I am delighted to let you know that my article on mid-20th-century silversmith E. Dane Purdo (1926-2014) is the cover story in the just published issue of Silver Magazine. Silver Magazine is mining its archive and chose this article I wrote for them in 2009 for the cover of the April/May 2026 issue, which is graced by Purdo’s elegant attenuated candelabrum from 1960. This is my second Silver magazine cover story: in 2008 my article on Earl Krentzin was chosen for the cover of the magazine’s 40th anniversary issue. The article on Purdo has been republished as originally printed so it does not reflect the perspective of his passing but I have updated this summary to memorialize his very long and very creative and productive life both in the studio and out in the vibrant postwar crafts world, as an exhibitor and as a judge at the most prestigious museum-sponsored craft fairs and distinguished exhibition venues.
E. Dane Purdo’s work in sterling silver displayed the highest level of skill in both handcraftsmanship and design. His long career as a silversmith and teacher was highlighted by a distinguished list of exhibitions and a legacy of outstanding hollowware.
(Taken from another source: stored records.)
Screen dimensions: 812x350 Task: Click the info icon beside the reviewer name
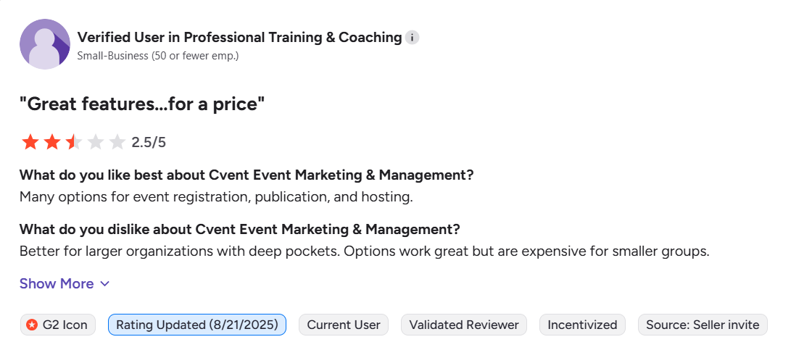tap(413, 38)
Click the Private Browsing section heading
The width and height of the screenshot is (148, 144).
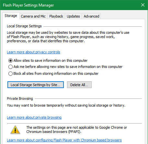(20, 98)
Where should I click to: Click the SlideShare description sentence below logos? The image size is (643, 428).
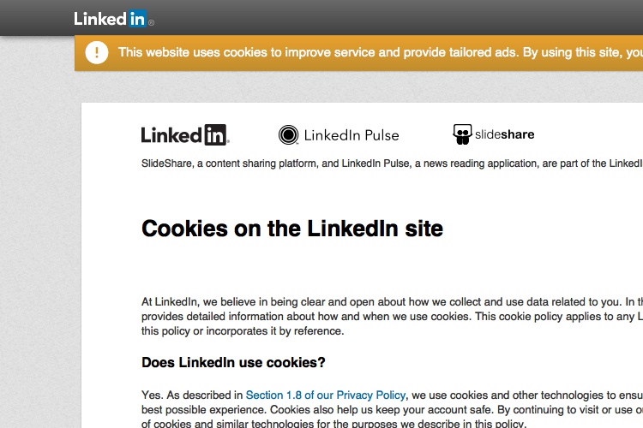pyautogui.click(x=392, y=163)
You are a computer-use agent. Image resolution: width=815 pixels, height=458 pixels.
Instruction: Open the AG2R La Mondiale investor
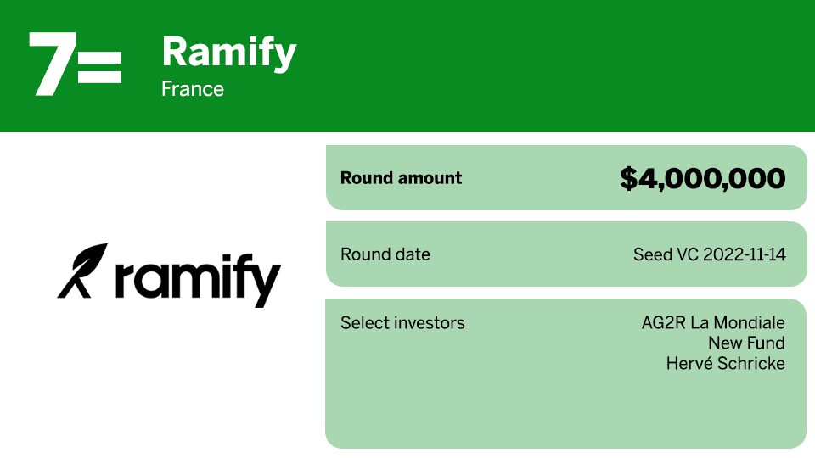713,323
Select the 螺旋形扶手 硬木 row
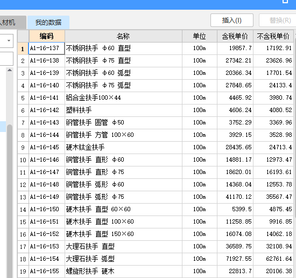This screenshot has height=278, width=296. [156, 271]
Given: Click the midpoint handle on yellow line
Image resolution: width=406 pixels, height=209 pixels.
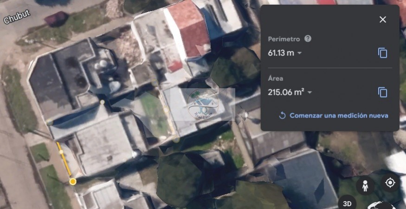Looking at the screenshot, I should point(61,152).
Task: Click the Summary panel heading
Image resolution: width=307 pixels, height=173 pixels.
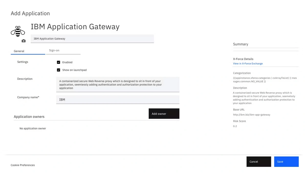Action: (x=240, y=44)
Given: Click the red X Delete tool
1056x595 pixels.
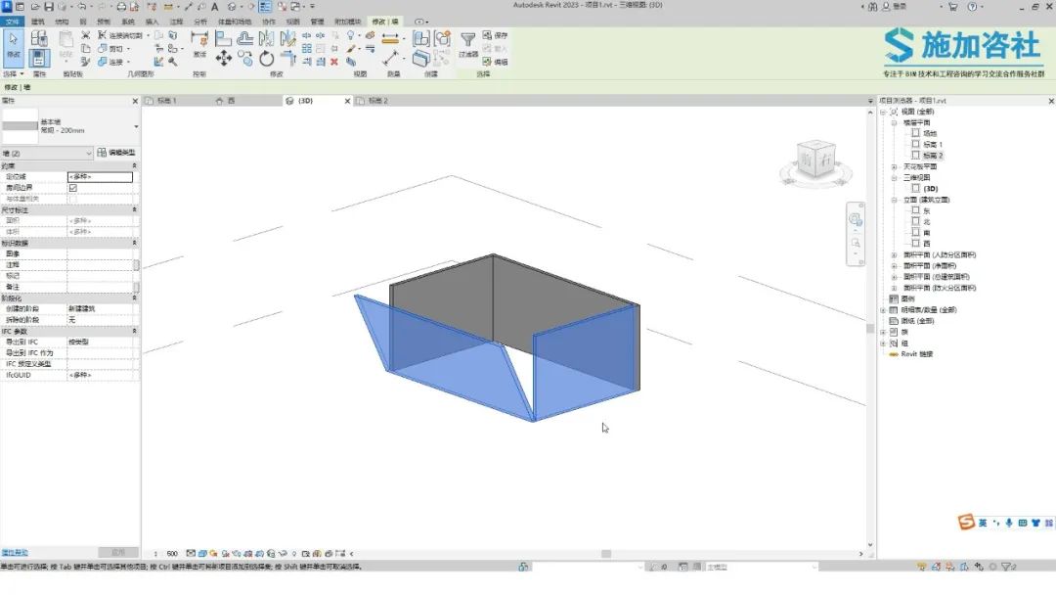Looking at the screenshot, I should [x=334, y=62].
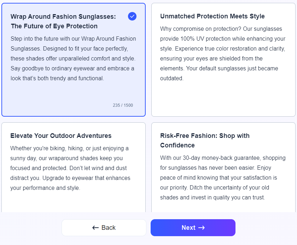Click the 'Unmatched Protection Meets Style' heading
Screen dimensions: 297x245
(x=212, y=16)
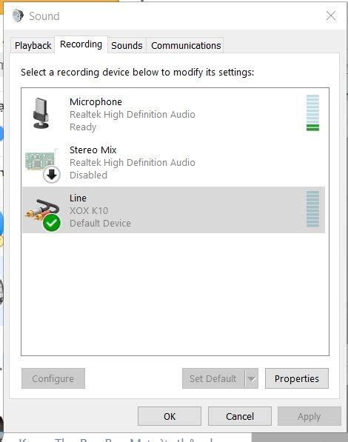Click the Microphone volume level meter
This screenshot has height=442, width=348.
click(x=312, y=113)
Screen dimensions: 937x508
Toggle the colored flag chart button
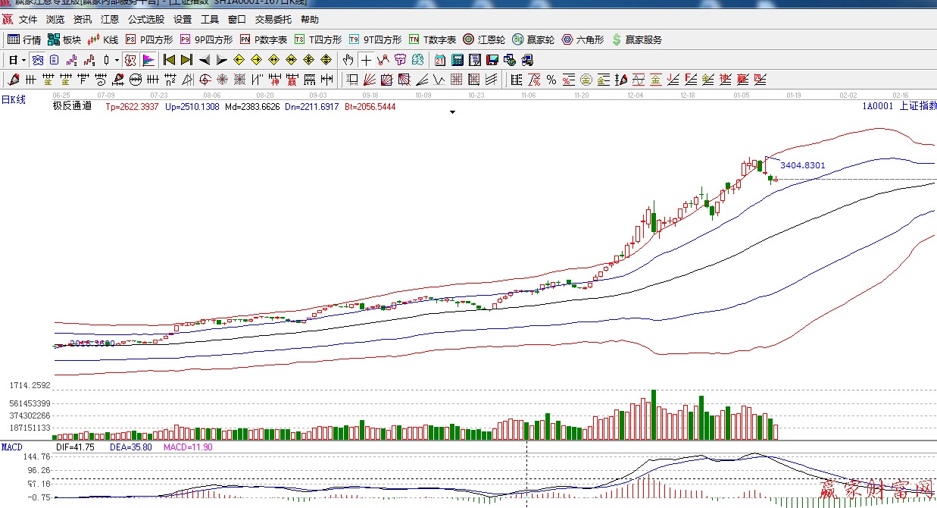pyautogui.click(x=148, y=60)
At the University of Michigan in Ann Arbor he majored in art history, graduating with a Master of Arts degree in l952. Purdo explained recently that “while at Ann Arbor I attended an evening class in jewelry making,” adding that “it was because of my keen interest in jewelry making that I entered Cranbrook Academy of Art in Bloomfield Hills, Michigan, and expanded my love of silver to silversmithing.” Purdo earned his Master of Fine Arts degree at Cranbrook in 1955.
In 1958, following two years of study at the Royal College of Art in London as a Fullbright Scholar, the results of that experience were exhibited at the Museum of Contemporary Crafts alongside the works of other “Fulbrighters,” including Arline Fisch and Earl Krentzin. Purdo’s pieces had already been exhibited in a one-man show at Milwaukee-Downer College in 1955, and would be shown in one-man exhibitions at Ohio State University, Columbus, in 1962, and at the Bergstrom-Mahler Museum in Neenah, Wisconsin, in 1974.
The sterling hollowware that Purdo created was characterized by carefully controlled contours, perfect balance between convex forms and concave outlines, and mirror-smooth surfaces.
In 1960, Purdo’s hollowware was exhibited in a three-person exhibition called Dimensions 1960, held at the New Mexico Highlands University Arrott Art Gallery in Las Vegas, New Mexico. The other two exhibitors were weaver Lenore Tawney and ceramist Peter Voulkos, both renowned today for their pivotal positions in twentieth-century crafts.
In conjunction with the 1958 Fulbright exhibition, Edgar Kaufmann, Jr. wrote that “in design, as in other fields, we are learning that America’s advantages, while great, are not guaranteed; we can maintain them best by a friendly participation in world activity and in the accompanying criticism and progress.”
E. Dane Purdo’s career was marked by participation in the crafts community on the regional, national, and international levels—as a student, teacher, exhibitor, colleague, and craftsman. The words he applied to the rim of a 1961 punch bowl, although written by Ben Johnson 400 years ago, would seem to be the message that Purdo sent out to those who have had the pleasure to use and view his works in silver: “Let those who are learned, sophisticated, cheerful and honest gather around.”